## [Exercise aim]
Copy the text below on construction data and cybersecurity word for word, from "Although the construction" to "more appealing target.".

In the coming years, we will begin to see data in the construction industry become monetizable and actionable as data is being stored from various sources, including ERP systems, IoT devices, BIM, estimating software, and parts databases.
Since sensors are being utilized on both equipment and workers, companies get real-time insight that allows them to make quicker and more proactive decisions. They get immediate safety alerts, laser-focused maintenance, and less downtime.
Equipment that is on the job site around the clock can monitor and track key factors, including ground conditions, vibrations, noise, weather, and potential hazards, which create robust data and valuable insight. This data, along with improved connectivity, will assist with decision-making and offer even more benefits that come along with sharing and selling data. The true value of this is still yet to be revealed; however, we can anticipate seeing its full potential in the next decade.
As the construction industry gravitates toward more technologically-driven equipment and strategies, we expect to see more companies investing in cybersecurity. This shift protects the infrastructure and required technology that powers their organizations.
Although the construction industry has not been a prime target for cyber attacks, it is still a vulnerable target that would benefit from increasing its security efforts. We know that 74% of construction companies are not equipped or prepared for cybercrime. With the increasing connectivity, the entry points for cybercriminals continue to grow. This vulnerability has led to the construction industry being the third most common industry to deal with ransomware attacks in North America. A 2019 article published by Forbes reported that cranes are easy to hack, which means all of this newly connected equipment on job sites may make construction a more appealing target.
Cybersecurity has become so essential that $1 billion of the $1.2 trillion infrastructure bill has been allocated for cybersecurity funding. The National Institute of Standards and Technology supports developing new guidelines and tools to better protect connected devices.

## [Information provided]
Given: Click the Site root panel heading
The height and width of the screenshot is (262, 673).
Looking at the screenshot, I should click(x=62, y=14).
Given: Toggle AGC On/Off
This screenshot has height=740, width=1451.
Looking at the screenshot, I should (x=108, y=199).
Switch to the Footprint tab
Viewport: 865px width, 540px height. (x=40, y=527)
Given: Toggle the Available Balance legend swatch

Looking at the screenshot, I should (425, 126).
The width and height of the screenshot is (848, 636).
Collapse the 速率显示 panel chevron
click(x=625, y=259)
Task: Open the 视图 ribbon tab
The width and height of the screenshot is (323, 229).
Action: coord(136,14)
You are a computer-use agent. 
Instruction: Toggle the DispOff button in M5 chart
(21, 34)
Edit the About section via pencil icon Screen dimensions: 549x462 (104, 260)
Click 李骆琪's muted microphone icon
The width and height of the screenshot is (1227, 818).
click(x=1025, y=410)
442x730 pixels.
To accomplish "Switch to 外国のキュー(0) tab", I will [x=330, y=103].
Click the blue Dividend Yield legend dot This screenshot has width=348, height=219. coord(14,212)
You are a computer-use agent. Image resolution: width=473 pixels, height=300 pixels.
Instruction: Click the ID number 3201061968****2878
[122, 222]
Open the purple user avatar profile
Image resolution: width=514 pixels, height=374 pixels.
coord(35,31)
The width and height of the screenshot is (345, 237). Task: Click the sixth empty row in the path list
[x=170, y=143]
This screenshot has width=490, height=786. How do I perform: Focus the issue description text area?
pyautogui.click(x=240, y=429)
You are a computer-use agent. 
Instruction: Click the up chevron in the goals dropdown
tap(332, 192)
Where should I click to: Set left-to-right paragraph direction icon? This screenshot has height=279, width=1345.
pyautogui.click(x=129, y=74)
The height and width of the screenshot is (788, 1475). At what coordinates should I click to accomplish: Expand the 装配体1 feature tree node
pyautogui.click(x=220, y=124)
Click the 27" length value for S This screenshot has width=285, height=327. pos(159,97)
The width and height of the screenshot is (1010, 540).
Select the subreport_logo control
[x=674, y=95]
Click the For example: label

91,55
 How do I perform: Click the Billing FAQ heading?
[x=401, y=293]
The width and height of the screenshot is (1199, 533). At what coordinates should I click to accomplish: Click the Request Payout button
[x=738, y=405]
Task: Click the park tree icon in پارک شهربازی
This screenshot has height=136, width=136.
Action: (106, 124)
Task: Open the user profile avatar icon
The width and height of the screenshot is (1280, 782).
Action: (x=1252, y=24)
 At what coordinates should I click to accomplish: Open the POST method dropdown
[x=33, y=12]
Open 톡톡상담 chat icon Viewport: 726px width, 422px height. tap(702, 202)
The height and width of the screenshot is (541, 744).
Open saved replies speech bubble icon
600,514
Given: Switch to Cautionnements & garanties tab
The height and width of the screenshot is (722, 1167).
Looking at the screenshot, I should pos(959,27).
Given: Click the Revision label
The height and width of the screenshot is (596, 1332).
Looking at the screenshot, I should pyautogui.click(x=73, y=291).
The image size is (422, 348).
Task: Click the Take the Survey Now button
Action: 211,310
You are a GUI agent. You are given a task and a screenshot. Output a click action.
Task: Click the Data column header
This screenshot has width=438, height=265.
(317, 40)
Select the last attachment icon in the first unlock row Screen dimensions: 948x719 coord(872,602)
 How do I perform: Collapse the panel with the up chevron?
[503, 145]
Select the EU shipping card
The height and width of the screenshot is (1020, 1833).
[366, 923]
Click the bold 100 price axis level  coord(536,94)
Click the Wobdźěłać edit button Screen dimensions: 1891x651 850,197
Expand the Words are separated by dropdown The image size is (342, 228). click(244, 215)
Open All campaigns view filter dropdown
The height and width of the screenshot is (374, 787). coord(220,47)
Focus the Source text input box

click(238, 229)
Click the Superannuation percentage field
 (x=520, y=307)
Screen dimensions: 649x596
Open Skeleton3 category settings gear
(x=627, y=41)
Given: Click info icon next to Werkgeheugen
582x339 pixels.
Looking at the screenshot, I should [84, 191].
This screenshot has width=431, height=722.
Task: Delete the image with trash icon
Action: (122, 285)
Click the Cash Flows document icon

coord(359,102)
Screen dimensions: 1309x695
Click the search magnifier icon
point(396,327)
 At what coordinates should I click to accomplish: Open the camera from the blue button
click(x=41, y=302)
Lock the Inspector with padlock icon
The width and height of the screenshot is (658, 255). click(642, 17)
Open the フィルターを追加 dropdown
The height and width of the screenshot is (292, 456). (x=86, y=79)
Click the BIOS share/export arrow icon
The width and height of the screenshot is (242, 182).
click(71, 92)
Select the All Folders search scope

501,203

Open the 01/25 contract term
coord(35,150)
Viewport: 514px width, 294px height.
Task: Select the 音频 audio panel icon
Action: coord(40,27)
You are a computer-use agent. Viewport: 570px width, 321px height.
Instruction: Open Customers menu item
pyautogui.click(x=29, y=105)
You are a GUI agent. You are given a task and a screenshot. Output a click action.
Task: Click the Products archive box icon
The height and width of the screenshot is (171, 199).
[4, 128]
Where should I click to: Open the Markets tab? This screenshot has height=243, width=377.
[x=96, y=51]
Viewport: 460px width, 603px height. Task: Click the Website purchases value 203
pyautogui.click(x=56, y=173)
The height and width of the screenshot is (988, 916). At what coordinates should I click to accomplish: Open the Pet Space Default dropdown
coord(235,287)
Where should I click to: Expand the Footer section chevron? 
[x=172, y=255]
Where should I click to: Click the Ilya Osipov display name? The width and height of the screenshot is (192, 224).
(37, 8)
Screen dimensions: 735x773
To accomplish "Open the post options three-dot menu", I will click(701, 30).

## [Answer to this task]
Although the construction industry has not been a prime target for cyber attacks, it is still a vulnerable target that would benefit from increasing its security efforts. We know that 74% of construction companies are not equipped or prepared for cybercrime. With the increasing connectivity, the entry points for cybercriminals continue to grow. This vulnerability has led to the construction industry being the third most common industry to deal with ransomware attacks in North America. A 2019 article published by Forbes reported that cranes are easy to hack, which means all of this newly connected equipment on job sites may make construction a more appealing target.